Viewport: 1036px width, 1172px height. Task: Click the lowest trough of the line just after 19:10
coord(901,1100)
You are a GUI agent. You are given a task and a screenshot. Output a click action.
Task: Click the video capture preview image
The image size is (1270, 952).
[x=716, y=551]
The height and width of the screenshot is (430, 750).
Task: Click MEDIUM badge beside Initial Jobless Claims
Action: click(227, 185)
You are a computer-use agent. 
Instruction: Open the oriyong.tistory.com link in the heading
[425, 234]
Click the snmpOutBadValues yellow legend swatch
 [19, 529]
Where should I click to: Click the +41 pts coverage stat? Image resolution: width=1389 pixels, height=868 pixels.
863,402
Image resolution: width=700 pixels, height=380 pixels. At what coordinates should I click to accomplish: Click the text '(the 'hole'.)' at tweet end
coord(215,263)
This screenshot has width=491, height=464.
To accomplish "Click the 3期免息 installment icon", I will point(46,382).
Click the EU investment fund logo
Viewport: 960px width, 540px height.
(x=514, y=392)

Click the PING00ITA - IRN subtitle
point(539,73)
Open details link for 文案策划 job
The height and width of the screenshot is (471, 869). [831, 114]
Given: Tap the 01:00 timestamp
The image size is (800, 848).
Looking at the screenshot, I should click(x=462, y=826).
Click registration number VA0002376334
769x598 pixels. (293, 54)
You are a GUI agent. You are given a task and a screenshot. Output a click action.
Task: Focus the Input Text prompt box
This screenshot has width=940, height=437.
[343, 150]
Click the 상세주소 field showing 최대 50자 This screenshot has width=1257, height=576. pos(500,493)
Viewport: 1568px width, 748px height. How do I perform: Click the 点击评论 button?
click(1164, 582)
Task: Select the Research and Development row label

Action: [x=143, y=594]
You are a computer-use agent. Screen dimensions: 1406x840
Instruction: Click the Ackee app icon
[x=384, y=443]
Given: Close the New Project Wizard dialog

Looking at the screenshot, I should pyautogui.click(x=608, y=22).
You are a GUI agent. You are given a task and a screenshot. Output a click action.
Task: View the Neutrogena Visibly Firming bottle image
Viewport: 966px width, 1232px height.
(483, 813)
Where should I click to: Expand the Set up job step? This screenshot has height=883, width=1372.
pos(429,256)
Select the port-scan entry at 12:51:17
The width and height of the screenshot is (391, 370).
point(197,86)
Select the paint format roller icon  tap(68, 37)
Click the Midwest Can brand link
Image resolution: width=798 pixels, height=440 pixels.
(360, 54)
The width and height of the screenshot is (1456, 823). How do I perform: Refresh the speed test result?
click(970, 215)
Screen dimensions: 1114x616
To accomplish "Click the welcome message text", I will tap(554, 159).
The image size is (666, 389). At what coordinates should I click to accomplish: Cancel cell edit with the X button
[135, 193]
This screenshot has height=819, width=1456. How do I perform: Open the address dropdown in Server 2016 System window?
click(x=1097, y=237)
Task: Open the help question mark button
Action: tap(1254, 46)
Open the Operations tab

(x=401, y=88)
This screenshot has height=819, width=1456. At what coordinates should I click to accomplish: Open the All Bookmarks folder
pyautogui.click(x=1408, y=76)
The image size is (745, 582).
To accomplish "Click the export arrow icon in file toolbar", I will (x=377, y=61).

------

Please count the lines in the items above that contain the word "Viewport", treating uppercase and lowercase as different. Give only the number.

**Expected answer**
4